I would like this feature. I have a package that has ~300kb of functional stuff vs. 170Mb of data that is required for testing. Yes, I could store the data somewhere else, but that would increase quite a lot the complexity of the development workflow.
It could be a line in Project.toml essential_dirs = [ "src" ].
I think for the most part the responsibility sits with package authors not committing those files. Perhaps one of the automatic checks during the package registration process could warn about large files.
I agree that maybe in the longer term this might be a good feature to think about. Lean vs complete package installations. I also had the thought that it could go in the Project.toml file (even before @lmiq edited his post to say that )
By the way, if someone wants to explain how one can develop a package, its docs, and its tests, having a some files in a branch and other files in another branch, without having to clone the package repo multiple times, or having multiple repositories, I’m open to suggestions.
Well, yes, that is indeed complicating the developers life. One alternative could be having a default artifacts directory which was not downloaded upon installation, then we could just put the heavy data there.
A package download from a package server is one single file, regardless of size. Moreover it is indexed by a content hash, which is the same as is stored in the registry, so packages are by design indivisible units. You could discuss filtering out directories when unpacking the package archive, but that doesn’t come without its own share of drawbacks.
There are primarily two options to store things in the repository without being included in the package:
Place them in some separate branch which is not used by package releases.
Place the package in a subdirectory of the repository and additional stuff outside of the subdirectory.

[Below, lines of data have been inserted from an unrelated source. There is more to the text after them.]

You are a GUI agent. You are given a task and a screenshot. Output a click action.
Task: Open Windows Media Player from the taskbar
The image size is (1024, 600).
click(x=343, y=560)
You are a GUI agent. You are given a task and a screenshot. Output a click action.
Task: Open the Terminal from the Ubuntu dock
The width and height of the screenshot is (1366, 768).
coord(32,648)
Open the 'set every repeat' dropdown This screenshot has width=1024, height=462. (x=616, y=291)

Regardless how you organize it, it’s still not a great idea to put large data in the repository, since this will hurt the developers with slow git clones and large disk usage. The only sound approach is to have large data in external sources and download it on demand.

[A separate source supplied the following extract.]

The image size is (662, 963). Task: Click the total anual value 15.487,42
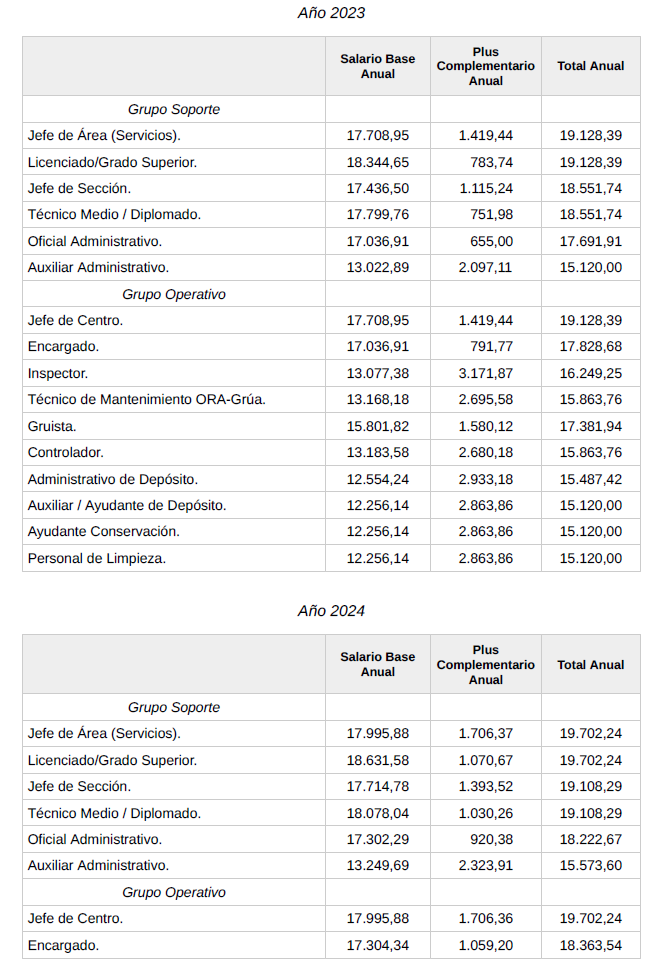[591, 479]
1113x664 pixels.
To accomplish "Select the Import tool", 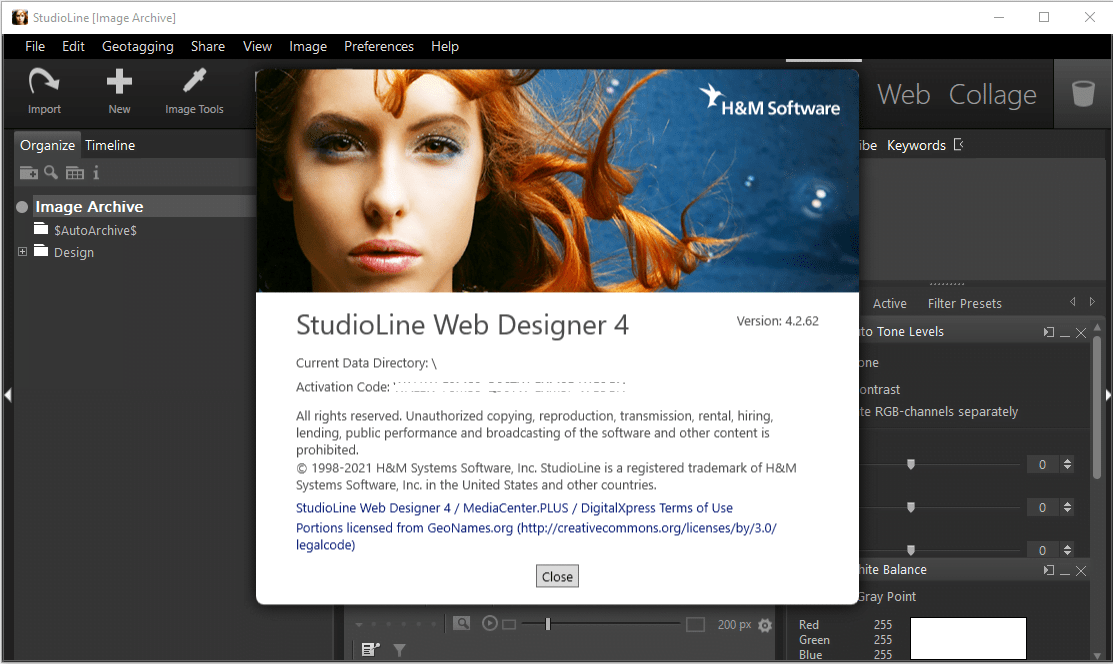I will 43,92.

I find the artifact amazing, particularly for shared files among projects. But for my usecase (a bunch of ~10mb files) required for testing the package, I don’t really see a cost/benefit advantage in adding that complication. At least I would have to disentangle the data structure of my tests from the data files, and that can be quiet messy. And the test files can get updated when I update the package, so I would have to separately update all artifacts…

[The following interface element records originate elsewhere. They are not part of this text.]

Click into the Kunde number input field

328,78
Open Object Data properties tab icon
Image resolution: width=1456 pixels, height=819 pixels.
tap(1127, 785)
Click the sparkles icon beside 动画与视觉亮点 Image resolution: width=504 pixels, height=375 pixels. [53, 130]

This is the first time that I find some compelling reason not to store this data in the package repo. But I need a more compelling reason to dive into the artifact complications.
However, it’s more complicated than that. There are not only images for logos but also sometimes notebooks or data. It’s not intuitive for developers to put them in other branches, since they may not be found by users, not to mention that these packages often have many branches. And, if that works, we have to persuade some developers in the Julia community to follow this convention, which seems harder than changing the Pkg.jl behaviors.
Having essential and non-essential directories in a repo can lead to testing and installation issues. For example, it is easy to accidentally add an essential file to a non-essential directory. Then when running CI everything looks fine, but when users install the package it doesn’t work. This happened to me when I added a file to ensure zarr-python could read files from Zarr.jl but didn’t understand the details of how python packaging ignores some files (Run Zarr CI tests out-of-tree · Issue #1347 · zarr-developers/zarr-python · GitHub).